2

I want to deskew an image using. To do that I wrote (admittedly with lots of help) a program that:

  1. transforms image to be a easier to compute (thresh, dilation, etc.)
  2. draws contours around all objects
  3. computes four extreme points around the text contours (ignoring anything with a margin)
  4. draws a rectangle around that area using cv2.minAreaRect

The idea was that cv2.minAreaRect returns the angle as well, which I could use to deskew the image. However, in my case it's –90°.

You can see a sample input image here. You can see the result I get here.

I tested the program on a “clean” image (MS Word Screenshot rotaten ≈ 30° in Gimp) and it gave an identical result.

My code:

import numpy as np
import cv2
import itertools

img = cv2.imread('zuo.png')
imgray = cv2.cvtColor(img,cv2.COLOR_BGR2GRAY)

ret,thresh = cv2.threshold(imgray,64,255,0)
############
kernel = np.ones((2,2),np.uint8)
img_e = cv2.dilate(thresh,kernel,iterations = 1)
# cv2.imwrite("out_eroded.png", img_e)
# http://docs.opencv.org/3.0-beta/doc/py_tutorials/py_imgproc/py_morphological_ops/py_morphological_ops.html
# img_e = thresh
############
imgbw, contours, hierarchy = cv2.findContours(img_e,cv2.RETR_TREE,cv2.CHAIN_APPROX_SIMPLE)
# imgbw, contours, hierarchy = cv2.findContours(thresh,cv2.RETR_EXTERNAL,cv2.CHAIN_APPROX_SIMPLE)

margin_distance = 25

def flatten(arr, n = 1):
    # print(arr)
    ret = list(itertools.chain.from_iterable(arr))
    # print(ret)
    if n != 1:
        return flatten(ret, n - 1)
    else:
        return ret

# print(list(flatten([[1,2,3],[4,5,6], [7], [8,9]])))

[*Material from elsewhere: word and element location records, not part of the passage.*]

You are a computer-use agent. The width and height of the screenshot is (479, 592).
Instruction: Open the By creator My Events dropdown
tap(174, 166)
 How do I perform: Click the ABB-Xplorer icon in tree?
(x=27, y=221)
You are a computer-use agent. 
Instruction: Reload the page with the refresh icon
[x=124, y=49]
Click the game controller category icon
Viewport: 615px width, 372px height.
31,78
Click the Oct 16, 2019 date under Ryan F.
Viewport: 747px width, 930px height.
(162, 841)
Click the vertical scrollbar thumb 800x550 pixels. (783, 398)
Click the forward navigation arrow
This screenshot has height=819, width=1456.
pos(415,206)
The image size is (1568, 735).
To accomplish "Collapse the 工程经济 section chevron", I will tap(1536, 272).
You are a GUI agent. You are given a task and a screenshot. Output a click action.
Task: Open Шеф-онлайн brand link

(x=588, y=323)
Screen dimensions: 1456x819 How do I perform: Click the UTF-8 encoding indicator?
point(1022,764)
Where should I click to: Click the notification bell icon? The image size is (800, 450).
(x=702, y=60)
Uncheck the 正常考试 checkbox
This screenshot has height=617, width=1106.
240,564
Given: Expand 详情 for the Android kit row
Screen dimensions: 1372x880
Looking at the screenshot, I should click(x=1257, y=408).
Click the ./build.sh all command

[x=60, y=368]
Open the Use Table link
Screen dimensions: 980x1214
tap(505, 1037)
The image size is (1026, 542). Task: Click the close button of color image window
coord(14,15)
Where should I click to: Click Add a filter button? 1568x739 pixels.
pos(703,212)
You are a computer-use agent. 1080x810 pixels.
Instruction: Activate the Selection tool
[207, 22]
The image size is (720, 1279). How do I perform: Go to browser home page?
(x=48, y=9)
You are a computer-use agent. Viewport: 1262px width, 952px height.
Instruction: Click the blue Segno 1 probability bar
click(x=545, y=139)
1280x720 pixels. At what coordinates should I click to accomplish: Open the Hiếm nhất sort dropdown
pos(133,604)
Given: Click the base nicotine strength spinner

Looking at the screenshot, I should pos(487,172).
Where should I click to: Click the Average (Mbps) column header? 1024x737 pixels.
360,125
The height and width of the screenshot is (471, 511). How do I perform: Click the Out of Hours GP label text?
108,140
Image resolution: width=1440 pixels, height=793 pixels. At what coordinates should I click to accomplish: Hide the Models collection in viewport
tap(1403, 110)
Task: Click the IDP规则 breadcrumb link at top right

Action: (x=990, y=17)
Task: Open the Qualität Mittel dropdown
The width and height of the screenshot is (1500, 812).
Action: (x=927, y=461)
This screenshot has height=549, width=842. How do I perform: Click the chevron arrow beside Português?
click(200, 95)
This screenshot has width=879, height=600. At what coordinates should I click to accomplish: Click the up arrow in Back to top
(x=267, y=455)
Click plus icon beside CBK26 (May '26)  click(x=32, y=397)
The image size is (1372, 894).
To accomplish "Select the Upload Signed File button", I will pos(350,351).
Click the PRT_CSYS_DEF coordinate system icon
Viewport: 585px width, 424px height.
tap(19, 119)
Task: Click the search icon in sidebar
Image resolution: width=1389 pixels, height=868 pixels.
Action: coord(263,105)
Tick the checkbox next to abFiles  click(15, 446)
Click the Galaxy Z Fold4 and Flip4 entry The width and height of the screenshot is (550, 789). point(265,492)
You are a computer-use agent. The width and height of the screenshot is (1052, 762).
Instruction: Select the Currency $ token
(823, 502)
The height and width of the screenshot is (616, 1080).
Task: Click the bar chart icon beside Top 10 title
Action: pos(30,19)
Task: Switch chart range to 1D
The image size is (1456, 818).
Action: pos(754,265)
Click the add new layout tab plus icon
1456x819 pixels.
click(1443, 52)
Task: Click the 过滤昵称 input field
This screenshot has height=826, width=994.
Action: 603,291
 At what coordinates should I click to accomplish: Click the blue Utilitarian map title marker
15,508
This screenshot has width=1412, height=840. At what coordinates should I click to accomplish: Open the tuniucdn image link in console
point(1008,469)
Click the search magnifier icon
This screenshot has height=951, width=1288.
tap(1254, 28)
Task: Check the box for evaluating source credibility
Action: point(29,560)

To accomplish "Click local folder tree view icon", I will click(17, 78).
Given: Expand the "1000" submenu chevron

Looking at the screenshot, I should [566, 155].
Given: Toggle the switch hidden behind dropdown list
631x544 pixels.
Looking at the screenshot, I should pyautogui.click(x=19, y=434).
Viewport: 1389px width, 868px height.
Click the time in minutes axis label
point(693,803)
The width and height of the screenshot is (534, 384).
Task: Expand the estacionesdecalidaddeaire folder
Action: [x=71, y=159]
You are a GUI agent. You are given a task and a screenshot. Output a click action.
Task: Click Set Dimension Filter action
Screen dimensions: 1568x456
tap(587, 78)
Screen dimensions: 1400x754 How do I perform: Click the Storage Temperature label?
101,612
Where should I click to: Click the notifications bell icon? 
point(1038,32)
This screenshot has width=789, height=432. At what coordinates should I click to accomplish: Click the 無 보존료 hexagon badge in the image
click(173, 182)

def get_min_max_values(cs, im_y, im_x):
    # print(flatten(cs), 1)
    # print(im_y, im_x)
    min_y = im_y - margin_distance
    min_x = im_x - margin_distance
    max_y = margin_distance
    max_x = margin_distance
    for lvl1 in cs:
        for lvl2 in lvl1:
            x, y = lvl2[0]
            # x = im_x - x
            # y = im_y - y
            max_y = max(y, max_y) if y + margin_distance < im_y else max_y
            max_x = max(x, max_x) if x + margin_distance < im_x else max_x
            min_y = min(y, min_y) if y > margin_distance else min_y
            min_x = min(x, min_x) if x > margin_distance else min_x

    return ((min_y, min_x), (min_y, max_x), (max_y, min_x), (max_y, max_x))

new_rect = get_min_max_values(contours, len(img), len(img[0]))
new_rect = list(map(lambda x: list(x)[::-1], list(new_rect)))
print(new_rect)
rect = cv2.minAreaRect(np.int0(new_rect))
# print(rect)
print(rect)
box = cv2.boxPoints(rect)
box = np.int0(box)

img_out = cv2.drawContours(img, [box], -1, (0,0,255), 5) # -1 = wszystkie kontury
img_out = cv2.drawContours(img, contours, -1, (0,255,0), 3)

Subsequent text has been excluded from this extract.